I faired fine here in MA with only flickering lights and annoyance with the terror the news media was trying to cause. My sweetness was still very lucky, but not as lucky as Me. Being that he is in NJ, he did have effects of it. His kids were out of school for a week and a half, and his cable and internet were out. He had electricity, but his cell phone did not always work, and even when he appeared to have signal, texts would not go through for hours then they would all hit at once. It made me crazy. It made him crazy. There was craziness, and it sucked.
The odd thing was that the weekend BEFORE the Monday night hurricane was our weekend together. It was a great weekend in our favorite hotel. We cooked meals together (ok he cooked meals naked and I made raunchy comments, grabbed his various bits, bit, licked, nibbled on him...) and then Saturday afternoon, the hotel slid a notice under our door. "Hurricane Warning, be scared, flee, warning warning." It sort of put a damper on things because I started to worry. The damper was minor and there was still plenty of kinkery and a lot of WOOHOO, but it was there... in the back of my mind. The "what if a tree falls on my sweetness"... sort of thing.
The thing is, control freaks hate storms, because they cannot be controlled. The million "what-ifs" in my head were swirling and crazy. Part of me wants to blame the media. But the problem is that SO many people WERE badly affected by the storm, that it was good they were warning people. However. I heard a news report the Friday before that said "the storm will either be a direct hit, be a glancing blow, or miss us entirely." Wow. Thanks for that.

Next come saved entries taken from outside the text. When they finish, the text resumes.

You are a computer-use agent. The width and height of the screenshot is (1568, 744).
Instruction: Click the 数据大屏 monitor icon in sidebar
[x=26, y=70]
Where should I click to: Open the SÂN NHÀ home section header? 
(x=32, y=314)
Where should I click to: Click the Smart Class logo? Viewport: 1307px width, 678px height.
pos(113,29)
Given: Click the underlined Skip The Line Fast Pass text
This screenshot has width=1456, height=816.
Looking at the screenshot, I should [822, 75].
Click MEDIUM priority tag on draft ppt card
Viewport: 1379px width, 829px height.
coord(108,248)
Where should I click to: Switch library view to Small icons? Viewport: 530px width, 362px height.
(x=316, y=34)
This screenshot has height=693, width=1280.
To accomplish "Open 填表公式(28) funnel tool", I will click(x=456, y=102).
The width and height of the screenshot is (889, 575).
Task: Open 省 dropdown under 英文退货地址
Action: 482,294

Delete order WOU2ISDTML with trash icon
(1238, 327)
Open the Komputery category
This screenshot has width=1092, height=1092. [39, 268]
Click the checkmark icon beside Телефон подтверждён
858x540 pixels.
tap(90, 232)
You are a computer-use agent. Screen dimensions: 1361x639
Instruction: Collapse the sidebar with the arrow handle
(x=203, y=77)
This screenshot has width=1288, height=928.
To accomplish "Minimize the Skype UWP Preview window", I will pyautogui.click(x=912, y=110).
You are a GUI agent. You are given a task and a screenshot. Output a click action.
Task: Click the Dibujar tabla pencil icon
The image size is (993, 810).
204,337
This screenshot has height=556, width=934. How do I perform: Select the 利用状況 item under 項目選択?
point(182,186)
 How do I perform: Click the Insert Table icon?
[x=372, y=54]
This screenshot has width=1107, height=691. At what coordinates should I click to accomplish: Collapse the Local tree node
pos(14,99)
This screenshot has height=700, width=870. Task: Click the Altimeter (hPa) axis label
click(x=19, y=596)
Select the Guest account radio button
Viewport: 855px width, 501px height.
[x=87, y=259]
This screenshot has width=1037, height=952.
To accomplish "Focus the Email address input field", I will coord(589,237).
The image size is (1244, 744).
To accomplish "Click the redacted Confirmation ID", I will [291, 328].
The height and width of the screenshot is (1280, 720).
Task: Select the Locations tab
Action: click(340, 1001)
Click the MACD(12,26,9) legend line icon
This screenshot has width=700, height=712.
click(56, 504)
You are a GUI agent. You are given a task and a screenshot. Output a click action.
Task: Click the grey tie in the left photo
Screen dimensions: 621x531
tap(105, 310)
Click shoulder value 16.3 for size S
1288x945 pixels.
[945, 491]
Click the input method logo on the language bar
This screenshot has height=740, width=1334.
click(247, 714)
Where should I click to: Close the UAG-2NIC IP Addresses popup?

With all of the technology and power, the reality was that they just did not really know until just before it hit.
Ok so We got through it and everything is fine again. I was able to talk to him a bit every day, and in the end it was all ok. Thankfully.
So the other thing I wanted to blog about is pain. Now we have discussed the fact that I am not a sadist. I do like SOME things that are a bit hurtie: The crop, biting, spanking... The littler stuff-- and sometimes we do a lot of hurtie things so it lasts a while. During the last visit, after the storm, My sweetness looked up at Me, with big brown eyes. His forehead creased with concern. "Mistress, is it OK that I like that you hurt me?" At first I did not know what to say. Where was this coming from? So I thought for a minute, as I cuddled him to my chest. And then I remembered. I had a pet who was a pain whore. He wanted more, more, more and he wanted more than I was comfortable with. It did not work out with Us, because Our kinks did not match. Sweetness was worried that he could become a pain whore and it would turn Me off! I chuckled and reassured him that he was no pain whore, nor would he ever be. He liked a little pain, but not a huge amount. It was just the right level for Us both. I felt him relax against Me. Then, with a grin, I said, "Besides My love... You do what I tell you to, and We do what pleases Me." We laughed. I spanked him again, and then I made love to him. It's what we do. And We LOVE it, and each other!